And just in time. With eight weeks to go before the wedding, I’m sure to face little wisps of stress here and there (HA!), and so I’m glad that this piece of my life is finished. Yes, I’ll have to figure out how to keep the scale at a standstill as I prepare for a monumental (positive!) stressor, complete with annoying details, long to-do lists, alterations to plans, alterations to clothing, and alterations to guest lists that simply will not sit still. No biggie, though. In my new, slim, maintenance-mode body, this will be a…what? Piece of cake?

Well, okay, clearly not cake: not for the Fat Lady on Maintenance. It’s more like a big bowl of sugar-free jello. Hmm, somehow not as satisfying. Nor as convincing.

But I have my amazing fiancé to help me, along with his colossal parents, and my DS, who, by the way, is walking around the house announcing that he’s getting married, too. Well, why not? Aren’t we all marrying each other? It isn’t just Howard and I, after all. It’s all of us. On October 13, we create the legal component of what the last year has created already: a family. A unit, to have and to hold from that day forward.

But more I-can’t-believe-it’s-not-a-fairytale later. For now, I need to roll around some more about making my goal.

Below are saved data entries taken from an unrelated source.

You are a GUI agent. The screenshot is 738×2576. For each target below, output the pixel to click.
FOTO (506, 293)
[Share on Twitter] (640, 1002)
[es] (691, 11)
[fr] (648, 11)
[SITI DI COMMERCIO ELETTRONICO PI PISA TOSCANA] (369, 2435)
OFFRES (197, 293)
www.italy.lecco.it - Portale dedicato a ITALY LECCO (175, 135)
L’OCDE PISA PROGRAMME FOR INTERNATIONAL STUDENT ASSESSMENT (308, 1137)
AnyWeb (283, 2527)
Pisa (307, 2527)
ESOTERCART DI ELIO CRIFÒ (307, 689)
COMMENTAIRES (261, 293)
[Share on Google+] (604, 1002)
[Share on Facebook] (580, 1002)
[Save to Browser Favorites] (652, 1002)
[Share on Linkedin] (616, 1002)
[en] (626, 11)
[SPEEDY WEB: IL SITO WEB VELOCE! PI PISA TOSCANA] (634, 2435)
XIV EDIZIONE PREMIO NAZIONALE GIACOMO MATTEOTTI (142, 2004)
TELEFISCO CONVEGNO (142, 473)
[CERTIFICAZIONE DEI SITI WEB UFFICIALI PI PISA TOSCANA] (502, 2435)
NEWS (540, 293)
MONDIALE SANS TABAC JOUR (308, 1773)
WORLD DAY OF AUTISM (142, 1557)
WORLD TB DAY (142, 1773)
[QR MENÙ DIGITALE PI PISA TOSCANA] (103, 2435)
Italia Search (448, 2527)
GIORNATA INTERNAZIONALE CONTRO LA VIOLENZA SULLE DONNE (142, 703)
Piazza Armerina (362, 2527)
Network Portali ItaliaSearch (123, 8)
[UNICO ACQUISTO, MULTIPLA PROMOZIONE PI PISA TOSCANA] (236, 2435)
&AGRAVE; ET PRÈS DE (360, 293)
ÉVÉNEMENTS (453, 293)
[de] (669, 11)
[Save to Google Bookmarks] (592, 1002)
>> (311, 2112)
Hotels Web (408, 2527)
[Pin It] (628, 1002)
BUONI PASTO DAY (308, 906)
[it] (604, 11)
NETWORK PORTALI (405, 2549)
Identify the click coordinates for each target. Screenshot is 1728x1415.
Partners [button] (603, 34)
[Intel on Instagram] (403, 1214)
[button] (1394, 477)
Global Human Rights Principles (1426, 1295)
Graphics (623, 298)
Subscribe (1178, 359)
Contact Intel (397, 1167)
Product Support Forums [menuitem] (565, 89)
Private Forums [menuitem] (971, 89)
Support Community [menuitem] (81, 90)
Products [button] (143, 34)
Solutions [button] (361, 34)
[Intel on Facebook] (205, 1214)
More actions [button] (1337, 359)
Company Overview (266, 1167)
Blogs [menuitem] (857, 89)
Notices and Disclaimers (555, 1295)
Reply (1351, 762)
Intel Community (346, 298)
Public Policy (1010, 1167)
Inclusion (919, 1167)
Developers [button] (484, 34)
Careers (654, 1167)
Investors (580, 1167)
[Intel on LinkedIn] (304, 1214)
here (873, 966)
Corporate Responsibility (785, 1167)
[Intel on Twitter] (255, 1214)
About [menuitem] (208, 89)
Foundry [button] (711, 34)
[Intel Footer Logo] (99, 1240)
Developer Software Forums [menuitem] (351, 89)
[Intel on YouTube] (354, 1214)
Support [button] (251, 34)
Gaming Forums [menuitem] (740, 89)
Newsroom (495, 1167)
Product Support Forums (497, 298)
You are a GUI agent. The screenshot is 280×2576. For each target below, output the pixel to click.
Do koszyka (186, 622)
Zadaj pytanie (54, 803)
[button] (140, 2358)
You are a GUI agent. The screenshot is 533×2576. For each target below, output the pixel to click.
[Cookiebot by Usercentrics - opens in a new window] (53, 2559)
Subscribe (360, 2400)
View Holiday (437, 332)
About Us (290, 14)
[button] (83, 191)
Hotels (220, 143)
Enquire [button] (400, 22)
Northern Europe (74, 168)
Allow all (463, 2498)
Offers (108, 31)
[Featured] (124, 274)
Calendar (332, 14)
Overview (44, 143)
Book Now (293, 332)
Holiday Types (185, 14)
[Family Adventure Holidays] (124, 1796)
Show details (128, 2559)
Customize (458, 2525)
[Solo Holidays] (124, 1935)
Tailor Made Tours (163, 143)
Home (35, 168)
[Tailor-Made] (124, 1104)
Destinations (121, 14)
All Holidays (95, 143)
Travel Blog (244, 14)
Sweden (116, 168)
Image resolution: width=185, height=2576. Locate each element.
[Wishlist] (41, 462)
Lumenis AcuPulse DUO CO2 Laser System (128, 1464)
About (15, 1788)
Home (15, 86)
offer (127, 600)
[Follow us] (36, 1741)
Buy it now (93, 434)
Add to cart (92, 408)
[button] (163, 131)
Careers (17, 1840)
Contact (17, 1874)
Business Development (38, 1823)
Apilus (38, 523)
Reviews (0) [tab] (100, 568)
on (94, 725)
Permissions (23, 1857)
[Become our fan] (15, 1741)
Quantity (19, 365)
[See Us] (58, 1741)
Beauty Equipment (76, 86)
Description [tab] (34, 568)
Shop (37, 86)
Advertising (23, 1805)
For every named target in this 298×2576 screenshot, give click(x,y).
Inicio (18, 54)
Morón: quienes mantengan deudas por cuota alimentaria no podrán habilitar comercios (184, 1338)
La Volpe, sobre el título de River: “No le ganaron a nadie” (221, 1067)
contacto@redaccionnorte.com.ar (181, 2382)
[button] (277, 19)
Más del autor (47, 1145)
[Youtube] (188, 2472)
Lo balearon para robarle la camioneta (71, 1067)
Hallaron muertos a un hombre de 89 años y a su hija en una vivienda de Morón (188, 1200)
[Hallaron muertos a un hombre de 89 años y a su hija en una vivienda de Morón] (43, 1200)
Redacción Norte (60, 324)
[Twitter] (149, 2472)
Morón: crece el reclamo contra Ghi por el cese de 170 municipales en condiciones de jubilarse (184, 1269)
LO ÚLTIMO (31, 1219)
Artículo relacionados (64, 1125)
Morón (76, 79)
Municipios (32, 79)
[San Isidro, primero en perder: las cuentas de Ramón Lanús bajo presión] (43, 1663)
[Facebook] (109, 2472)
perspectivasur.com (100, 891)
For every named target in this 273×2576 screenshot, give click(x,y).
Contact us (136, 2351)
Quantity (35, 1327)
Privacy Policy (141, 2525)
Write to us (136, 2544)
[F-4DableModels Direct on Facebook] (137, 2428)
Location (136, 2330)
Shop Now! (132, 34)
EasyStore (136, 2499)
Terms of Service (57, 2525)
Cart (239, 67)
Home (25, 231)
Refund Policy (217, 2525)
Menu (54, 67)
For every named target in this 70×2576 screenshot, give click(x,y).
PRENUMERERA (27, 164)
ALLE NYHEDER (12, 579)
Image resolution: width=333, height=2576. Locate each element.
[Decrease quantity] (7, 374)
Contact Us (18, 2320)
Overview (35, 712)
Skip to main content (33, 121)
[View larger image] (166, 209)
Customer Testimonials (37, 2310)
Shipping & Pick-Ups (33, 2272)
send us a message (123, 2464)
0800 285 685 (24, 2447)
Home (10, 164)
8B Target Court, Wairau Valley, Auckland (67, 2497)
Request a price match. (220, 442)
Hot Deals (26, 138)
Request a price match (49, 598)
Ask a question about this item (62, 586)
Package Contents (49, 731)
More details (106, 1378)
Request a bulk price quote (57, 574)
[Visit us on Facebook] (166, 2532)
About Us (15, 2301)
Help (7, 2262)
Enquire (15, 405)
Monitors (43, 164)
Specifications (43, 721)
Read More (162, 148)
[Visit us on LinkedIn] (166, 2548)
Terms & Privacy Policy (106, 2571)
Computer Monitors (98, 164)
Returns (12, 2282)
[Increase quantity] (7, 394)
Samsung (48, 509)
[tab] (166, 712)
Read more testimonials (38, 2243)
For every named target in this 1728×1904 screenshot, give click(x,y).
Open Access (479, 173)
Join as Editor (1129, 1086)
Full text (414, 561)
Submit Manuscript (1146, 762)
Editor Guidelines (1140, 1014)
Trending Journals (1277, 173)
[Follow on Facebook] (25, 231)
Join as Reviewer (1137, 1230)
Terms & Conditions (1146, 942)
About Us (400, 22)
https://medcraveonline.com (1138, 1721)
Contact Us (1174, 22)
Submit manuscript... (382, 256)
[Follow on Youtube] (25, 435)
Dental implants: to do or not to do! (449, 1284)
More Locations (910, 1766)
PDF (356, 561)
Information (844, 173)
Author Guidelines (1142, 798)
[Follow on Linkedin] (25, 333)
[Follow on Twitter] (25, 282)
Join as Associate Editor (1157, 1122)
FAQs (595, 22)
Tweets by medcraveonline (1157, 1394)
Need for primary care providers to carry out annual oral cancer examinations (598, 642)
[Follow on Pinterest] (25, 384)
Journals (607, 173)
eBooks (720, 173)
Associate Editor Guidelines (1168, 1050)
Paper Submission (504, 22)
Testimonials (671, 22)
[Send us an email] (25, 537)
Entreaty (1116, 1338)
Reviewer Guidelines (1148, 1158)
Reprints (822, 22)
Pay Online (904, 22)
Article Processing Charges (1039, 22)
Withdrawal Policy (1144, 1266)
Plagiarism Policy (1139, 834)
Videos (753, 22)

Somehow in the good luck that continues to follow me everywhere, I managed to produce an insurance pound. My goal weight is 147, and this morning, the scale pointed exactly at 146. The new digital scale did me one better, announcing 145.60. This is the end of my period, and I’m sure some of that is my body behaving in typical fashion, not only meeting the goal (finally!), but doing so with an extra little slammer at the end. I don’t expect to keep the insurance pound, and frankly, I don’t mind. I’m at goal. I made it.

This morning at WW, the meeting was titled, “Talk about what works, laugh about what doesn’t.” So please humor me a little retrospective.

I have learned that while I consider myself to be a thin person, that the Fat Lady lives on. The Big Broad lies just on the other side of my junior-sized wardrobe, sprawled across a two-person lounge chair, her stomach grumbling, and demanding a return to the Good Old Days. I have bested her, but she’s crafty and smart and it will be a long time before my habits hold the majority in my House of Commons. Maybe someday I’ll find a way to make peace with her, but for now it’s all out war, and she’s the mouthy, cantankerous rival who gets the last word in everything. Luckily for me, she no longer gets the last bite.

I have learned that eating a little bit of the forbidden foods yields disaster. We had a substitute leader this morning that nailed the way I feel about red-light treats. She said, “I can’t have one if there is more. If I do, everything that’s left becomes mine.” Amen.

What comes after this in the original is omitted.